Refractive Pool: Contemporary Painting in Liverpool, Walker Art Gallery, until 8th January 2023, pay what you think

You might know about how I’ve followed the Refractive Pool project almost since its inception, how I wrote a big piece for Bido Lito about their 2020 symposium and what it suggested about the state of the arts in the city. I’ve also commented on many of the individual artists who feature either on this site or on my Instagram. So obviously, I’m hugely in favour of them having a big exhibition in a major gallery, and can’t deny that I’ve been looking forward to this since it was announced. But I’d still be honest and tell if you if I was disappointed with the results. I was not.

Gary Sollars

The key is that every artist has the space be to be recognised for themselves. Credit to the Walker for giving this so much of the gallery, for it wouldn’t work so well otherwise. This is a group show where the only links – geography and medium – are ones around which it would be wrong to create too many comparisons or connections. So here, everybody’s got loads of wall space and the gaps between each artist are wide, and welcome for it. It nurtures the feeling that each artist has room to properly express themselves independently – literally, spaced away from – what anybody else is doing. The curation plays its part here too; there’s been no attempt to divide up into sections like “figure painters” “abstract painters” etc, once again avoiding comparisons. Layout instead feels like it’s been picked just on what might look best next to each other, and this is to nobody’s detriment.

Either from online or in person, I’m already familiar with the work of many of the artists included here. This doesn’t make Refractive Pool at all boring – rather it allows me to be able to admire the way it has been used by both artists and curators to create a snapshot of what they’re about. This sounds like it could turn out badly – too brief – but in fact this is the best I’ve ever seen some of these artists displayed. Take Brendan Lyons’ illusionistic recreations of plastic bags – not a million miles away from those included in the last John Moores prize, and yet in my view they work so much better displayed like this, feeling much more settled in their corner. Or, being mostly familiar with Millie Toyin Olateju’s work from Instagram, the overall effect of the familiar style at this scale was highly impressive and made sense to me in a whole new way.

A free-standing abstract painting placed in the middle of a gallery. Black and grey geometric shapes with a neon yellow l-shape in the centre. From Refractive Pool.
Gareth Kemp

When the exhibition claims to give an overview of what’s going on in the city, it’s fair to think about how selections were made and who’s been included. Medium is obviously part of it – painters only – and I guess another part is ensuring a range of styles are covered. This is the thing: it’s an overview, not a comprehensive survey. I’m familiar with so many of the artists here because they have established practices in the city, and it doesn’t feel like anybody’s been thrown in without thought or included unjustly. Whatever the precise mechanics of selection, I definitely feel that it achieves what it sets out to do.

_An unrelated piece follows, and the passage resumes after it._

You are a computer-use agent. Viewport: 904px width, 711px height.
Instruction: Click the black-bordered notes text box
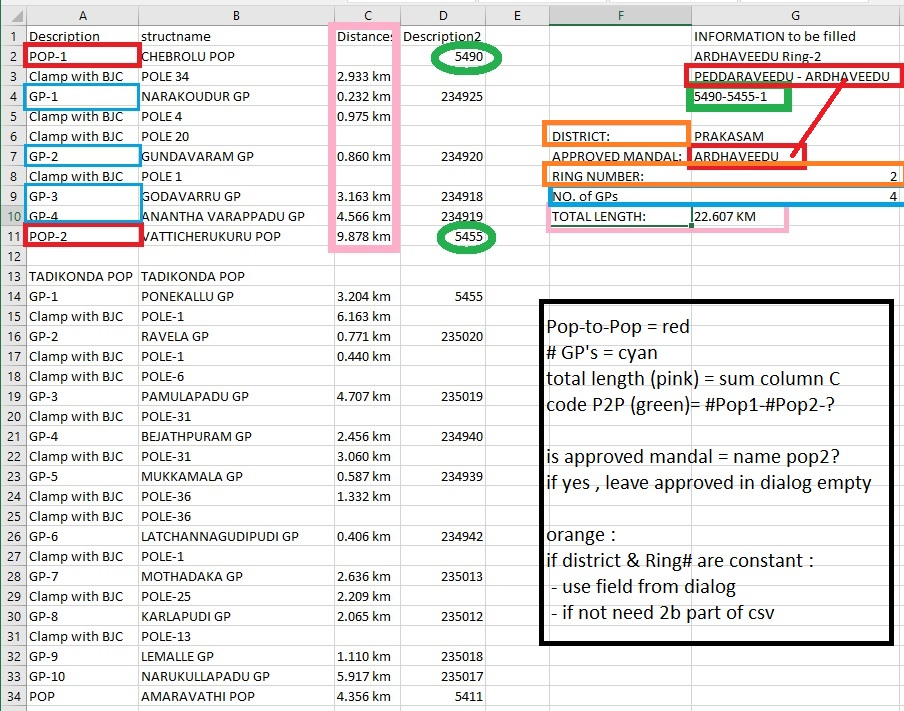point(716,472)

Especially when it comes to the point about ensuring that many styles are represented. Something I do like a lot about Refractive Pool is that it feels very honest about what the nominal “contemporary painting in Liverpool” is. The forms and subjects here aren’t about playing into current trends, nor is the show trying to make any sort of statement about Liverpool being a certain way artistically. If anything its message is that the city is a broad church, a place where artists create whatever work they’re inspired to. (Though there is a kind of – what to call it, unsettling-ness? – within much of the work here – art which wants to not only take us out of the familiar but also to drag us into stranger places. Befitting of the way of the world perhaps, but also hardly unusual for what art does).

The point is that I really think there’s something here which everyone will like, and every artist is done the justice to allow audiences to appreciate it. As the centrepiece to date of a project which seeks to champion artists in Liverpool, this is a worthy celebration.